**AIM OF THE TASK:**
Exactly the lines from the one with "Given: Open the shopping cart icon" through the end of the records below are needed, minus any pictures.

Dataset records
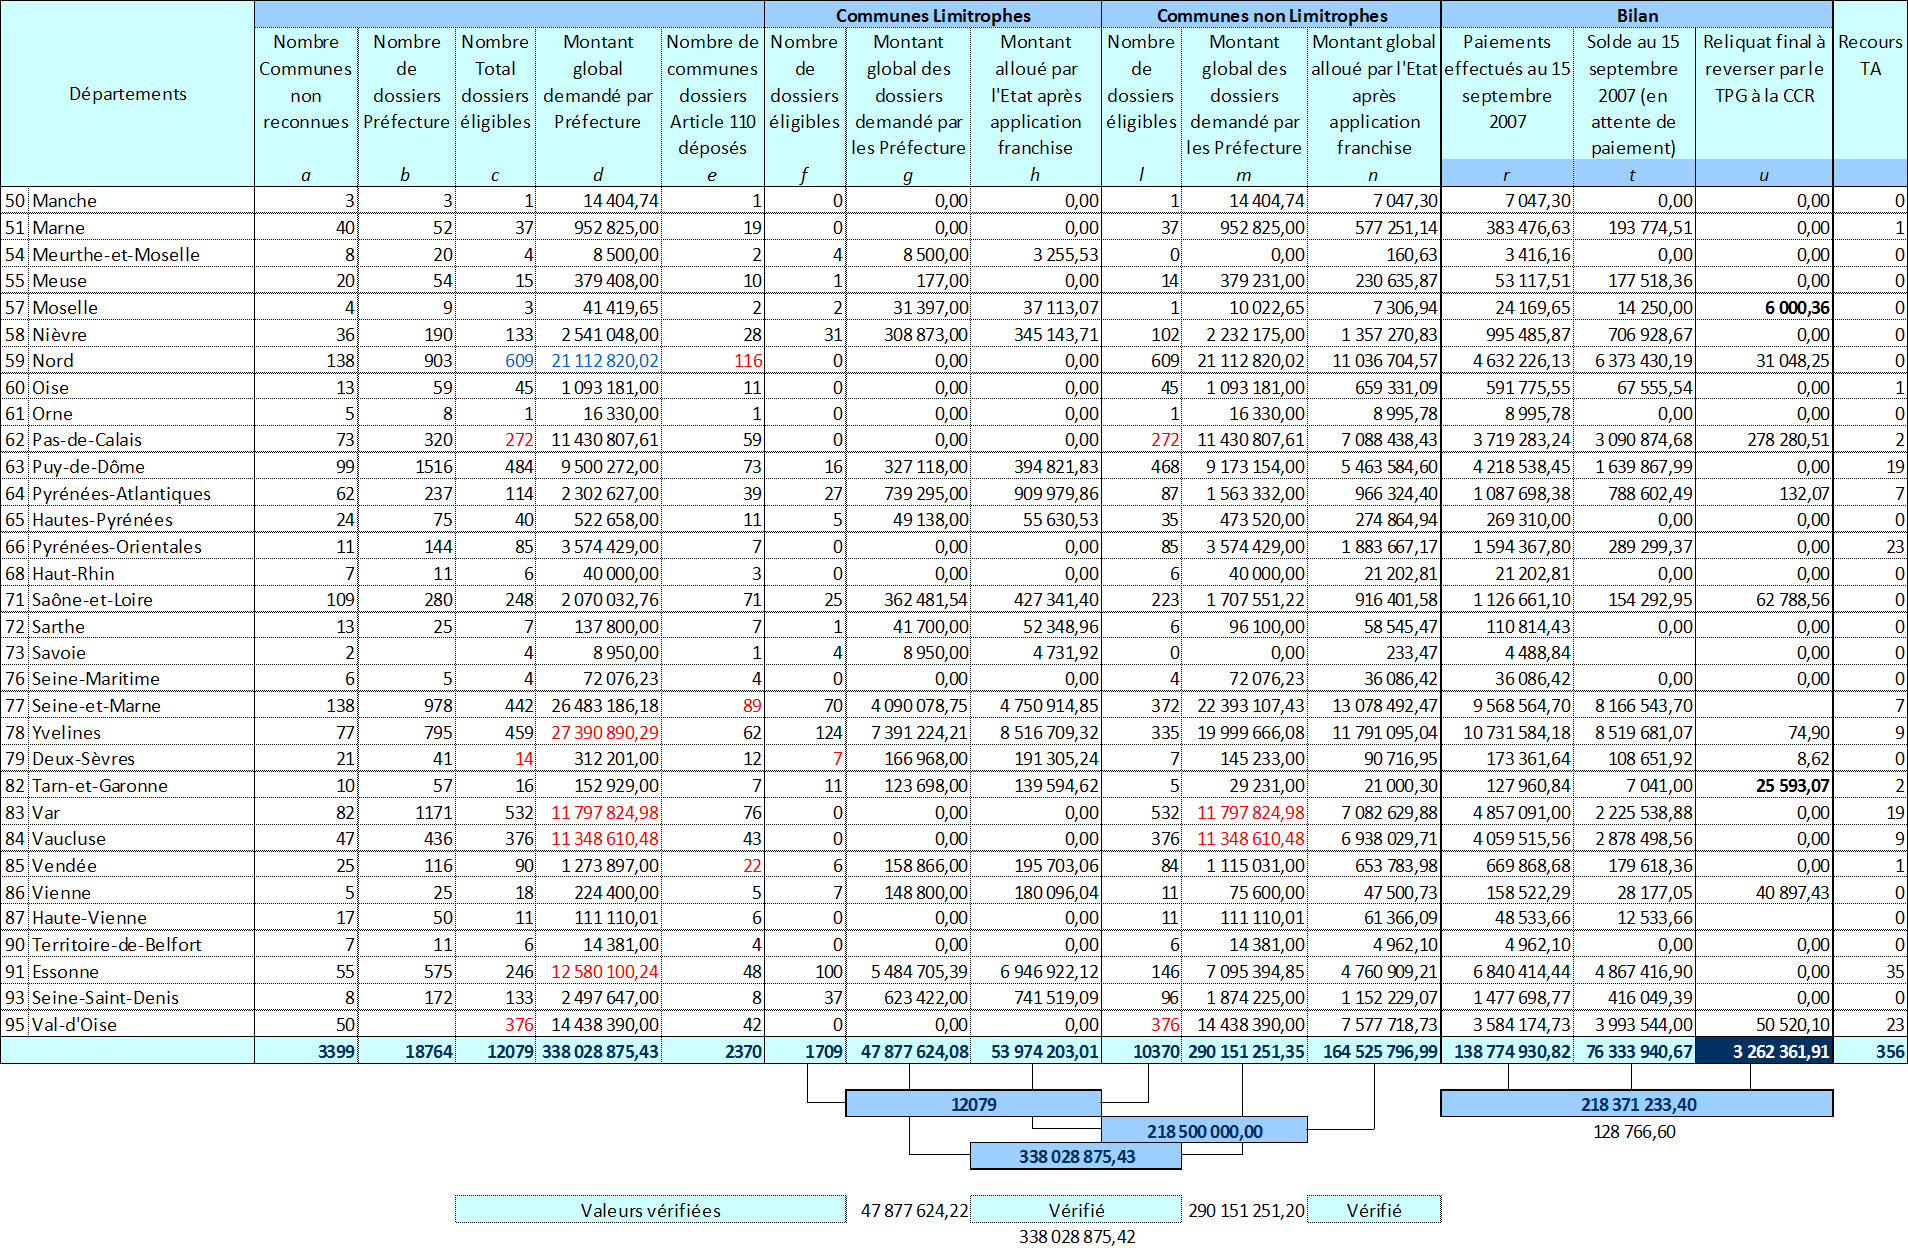Image resolution: width=1908 pixels, height=1250 pixels.
Task: Click Yvelines red amount 27 390 890,29
Action: coord(604,733)
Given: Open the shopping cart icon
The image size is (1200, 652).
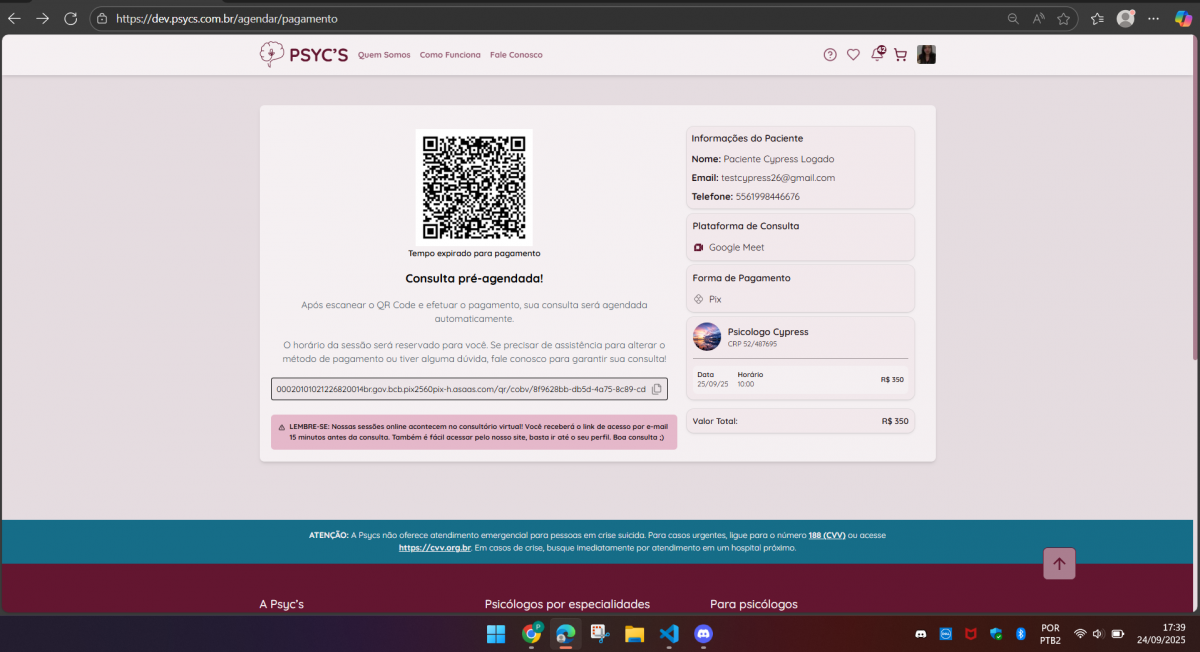Looking at the screenshot, I should click(900, 55).
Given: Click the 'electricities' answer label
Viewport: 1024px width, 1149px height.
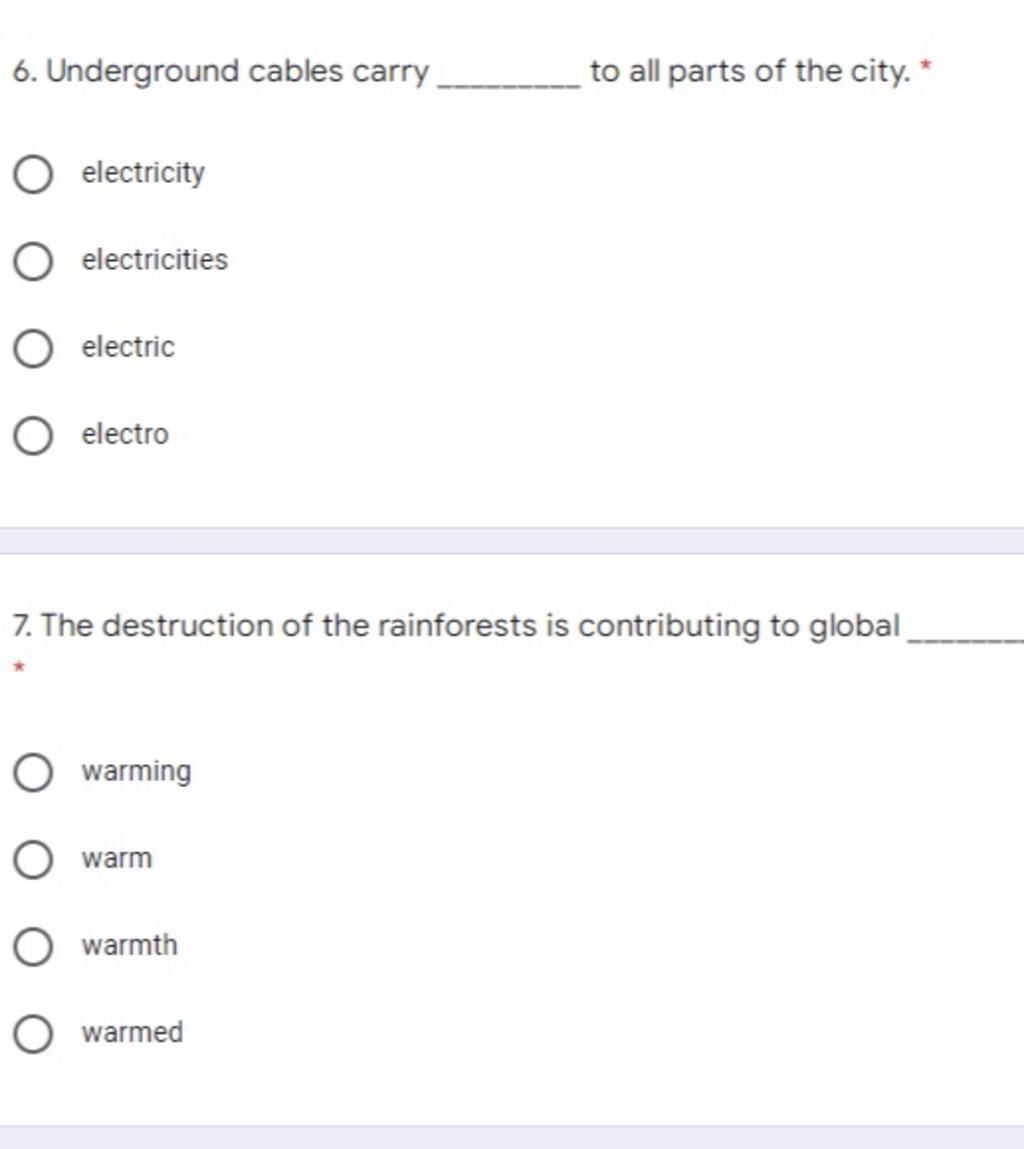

**PROBLEM SOLUTION:**
Given: Open the shopping cart icon
The image size is (1200, 652).
Looking at the screenshot, I should click(900, 55).
Given: Click the 'electricities' answer label
Viewport: 1024px width, 1149px height.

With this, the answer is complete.